▶ **WORK TO DO**:
Could you rewrite the records starting at the line that has "You are a computer-use" and stopping after the line that has "click(43, 317)", swapping "avatar" for "profile icon" and changing nothing else? Return only those lines.

++++ EXERCISE INPUTS ++++

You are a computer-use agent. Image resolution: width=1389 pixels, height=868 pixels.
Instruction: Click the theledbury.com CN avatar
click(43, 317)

++++
++++ EXERCISE INPUTS ++++

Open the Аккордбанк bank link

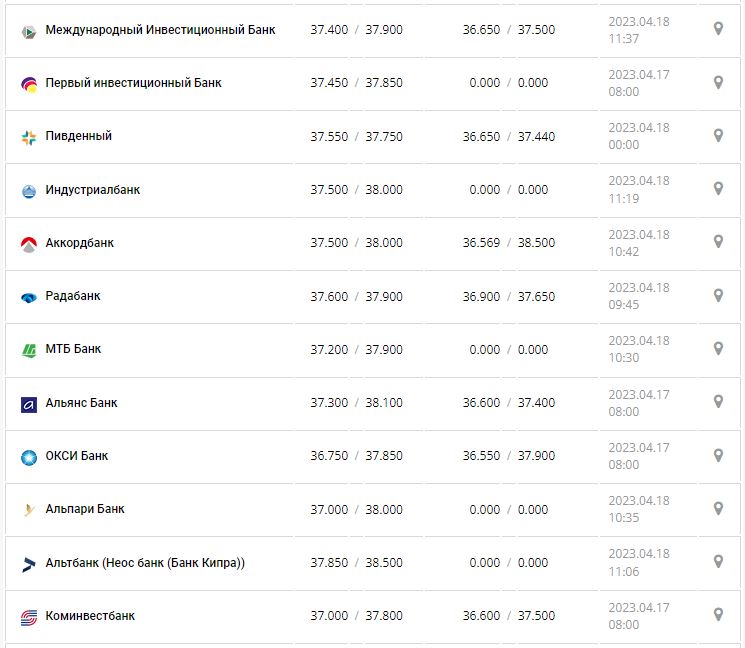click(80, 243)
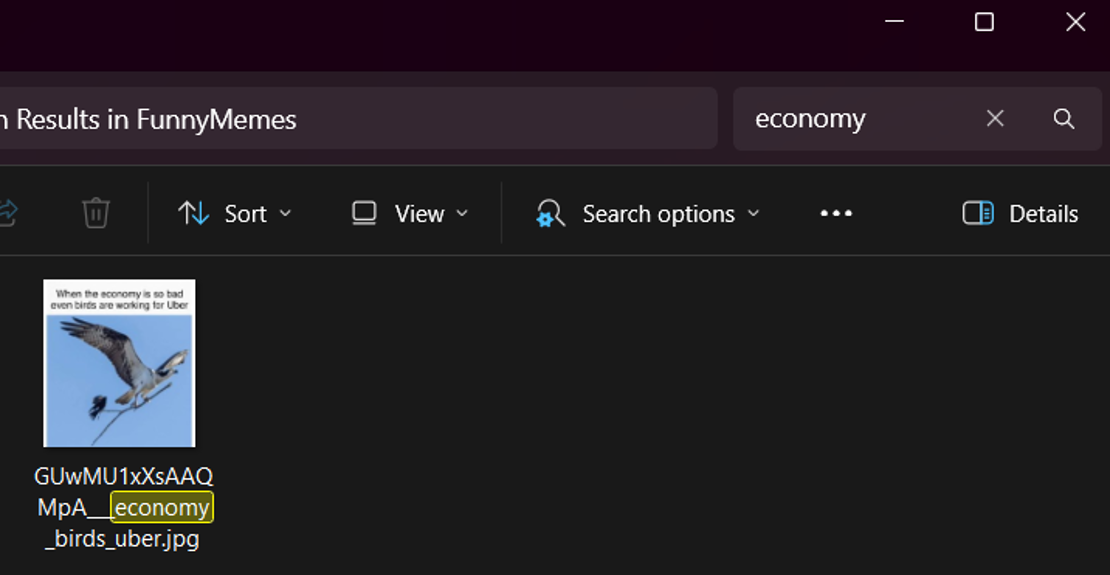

++++

▶ **SOLUTION**:
You are a computer-use agent. Image resolution: width=1389 pixels, height=868 pixels.
Instruction: Click the theledbury.com CN profile icon
click(43, 317)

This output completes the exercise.